Тот, что с ножом, отступил и привалился к стене, не сводя с меня взгляда, а тот, что с дубиной, подошел ближе. Видать, это и был Ломач — не очень высокий, весь грузный, мясистый, с резким запахом подтухшего сала, лицо — сплошь обвислые толстые валы, ладони каждая, как две мои. В нем чувствовалась сила, но какая-то нездоровая, будто налипшая сверху, а не взрощенная тяжким трудом. По сравнению с ним Угорь смотрелся истинным красавчиком.

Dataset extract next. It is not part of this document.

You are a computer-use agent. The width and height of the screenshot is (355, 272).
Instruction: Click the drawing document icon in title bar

Ломач встал напротив меня, поднял плечи, закрыв и без того короткую шею, согнул руки в локтях, сжал кулаки. Как такого повалить? Толкнуть? Всё равно что дерево толкать. Я обошел Ломача кругом, не зная, как подступиться. Не силен я в драках. Или вернее будет сказать, что я не силен без драк. В деревне не раз приходилось смахиваться, но там всё просто: влепили по уху — начинай отмахиваться, и то сперва перегавкивались подолгу.

— Ломач, подсоби! — велел Угорь

Тяжелая лапища медленно поднялась и полетела ко мне.

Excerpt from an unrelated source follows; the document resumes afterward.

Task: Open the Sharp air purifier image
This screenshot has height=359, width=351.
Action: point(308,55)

— Хворый, бей, что есть силы! Не трусь! Иначе сам поляжешь!

Я поднырнул под его руку и со всего размаху влепил кулаком в грудину. Ломач застыл на месте. Я тут же отпрыгнул назад. Его лицо начало наливаться багрянцем, начиная с подбородка. Когда краснота дошла до глаз, он захрипел, закашлялся, схватился за горло, будто его душат, и лишь потом хватанул воздух ртом, как выброшенная на берег рыба.

— Ну как? — равнодушно спросил Угорь, будто и не видел страданий своего прихлебалы. — Сгодится?

— Да, — выкашлял Ломач.

— Только робок слишком. Ну, ничего. Научим.

Я с сомнением покосился на Угря, стараясь не пялиться на его обрубки. О чем это он? Неужто обо мне?

— Хворый, будешь работать на меня. Стол, кров, девки и два десятка чернухи в неделю. Коли покажешь себя, заплачу больше, — он говорил спокойно, даже холодно, будто и не хотел сломать мне руку. — Или уходи из города. Тут для тебя иного места не будет.

— Да я согласен, — неуверенно сказал я. — Только делать что?

— Колтай, расскажи ему. Теперь вместо Ломача Хворый с тобой ходить будет! И научи его бить первым, иначе сдохнет.

От стены отвалился парень с ножичком, подошел ко мне и скорчил недовольную рожу:

— Уж больно неказист. Не грозен. Поначалу придется много драться.

— Забирай его. Дня через три возьмешь в дело.

Колтай махнул мне рукой и пошел к двери. Я за ним, не совсем понимая, а что тут приключилось. Кажись, Угрю приглянулась моя сила, и он хочет, чтобы я для него что-то делал. Но что? Для чего старшему над ворами нужен такой человек? Явно не для воровства.

На улице уже давно стемнело. Колтай шел легко, не спотыкаясь и не касаясь изгородей, видать, хорошо знал, где тут что. Вскоре мы вышли на мощеную дорогу, я это не увидел, а почувствовал своими пятками, а значит, мы уже добрались до хороших, зажиточных улочек. Потом он внезапно повернул в чей-то двор, прицыкнул на зарычавшую собаку, открыл дверь и зашел. Я за ним.